Out of the disemboweled corpse of a failed Chili’s emerged the shiny new Murphy’s Tap House in Louisville earlier this month. And though there are definite similarities in the skeletal structure of the two restaurants, Murphy’s Tap House has done enough in its remodel to differentiate itself from the fast casual chain both in the quality and diversity of the menu, as well as the slightly more authentic vibe within the walls of the building.
The Tap House is the third Murphy’s foray into Boulder County. It’s a restaurant I’m quite familiar with as their South Boulder outpost is directly across the street from the Boulder Weekly office. Because of that deep familiarity, I regarded the menu at the Tap House, which is similar (if not identical) to the other Murphy’s locations, as I would an old, warm sweater — it’s comfortable, mine and I could pretend to read Hemingway in it with ESPN on in the background.
Rolling with it, I ordered a pumpkin ale that was on tap — the Tap House, befitting its name, has more than two dozen rotating beers, mostly local, but also a lot of craft beers from elsewhere in the U.S. The pumpkin ale was the first of the season. Perhaps it was a little early for some people; I know folks get fussy about when you can start enjoying seasonal beverage flavors like pumpkin and peppermint. But, for me, seasonal drinks, like the seasons from which they were born, are not about calendar dates, but are about mindsets.
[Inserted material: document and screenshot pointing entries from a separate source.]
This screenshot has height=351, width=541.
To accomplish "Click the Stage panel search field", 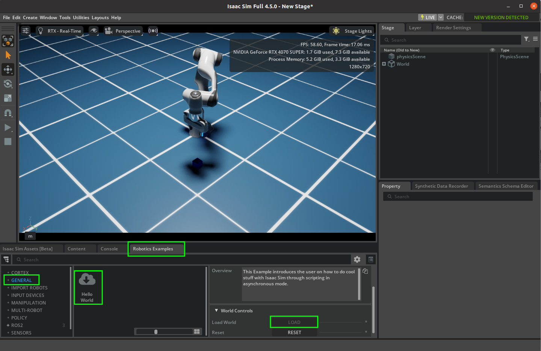I will (451, 40).
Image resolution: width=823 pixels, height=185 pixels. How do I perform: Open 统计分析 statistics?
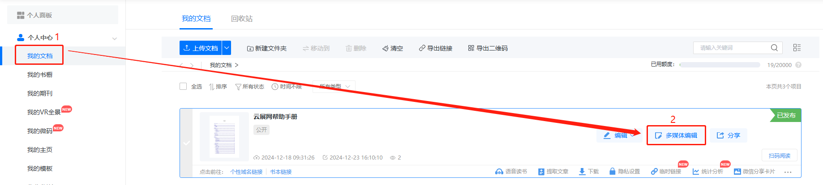coord(707,172)
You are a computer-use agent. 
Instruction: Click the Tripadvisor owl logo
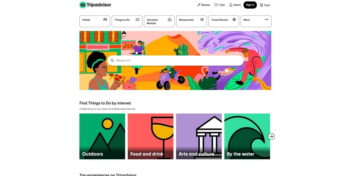(83, 5)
And in Murphy’s Tap House, that warm sweater of a restaurant, pumpkin ale worked.
Although the menu is mostly the same as its Boulder locations, there are some new items that I was eager to try: the salmon BLTA, Carolina barbecue wings and the Asian crab cakes.
The salmon sandwich was built on a crusty, long white roll. The salmon was cooked medium well, so it was light pink and had all that fishiness and moistness removed. If that’s not your thing, you can get the salmon cooked to order. The sandwich is piled with bacon, lettuce, tomato and avocado (as the acronym requires), and it makes for a light but substantial meal. It came alongside one of Murphy’s everchanging soups, this time a southwest black bean.
The Asian crab cakes were pretty darn good. It was a lot less sloppy than a typical crab cake, but still had just enough moisture to make eating it enjoyable. What made it Asian were the cilantro, red jalapeno, ginger and mango chutney. I don’t know if it would’ve received dual citizenship with those additions, but they did pair well with the crabmeat.
The hot wings were a perfect match for the Tap House atmosphere. That is, they were good and so now there’s a go-to food item here if you stop in for happy hour or want to watch a game sometime. They weren’t coated in breading or any thick sauce, so you got the full experience of crispy chicken skin with moist chicken meat and a thin, powerful sauce. The sauce was mild to medium in heat, and had a wonderful vinegar tang.
There was also an old staple of Murphy’s on the table: the bison and pork meatloaf. It was a little tougher than what you might expect of meatloaf, and the charred grill marks on top make you wonder if its meatloaf at all. After a few bites with the rich brown gravy and whipped potatoes, however, alchemy occurs in your mouth and makes for a good bite.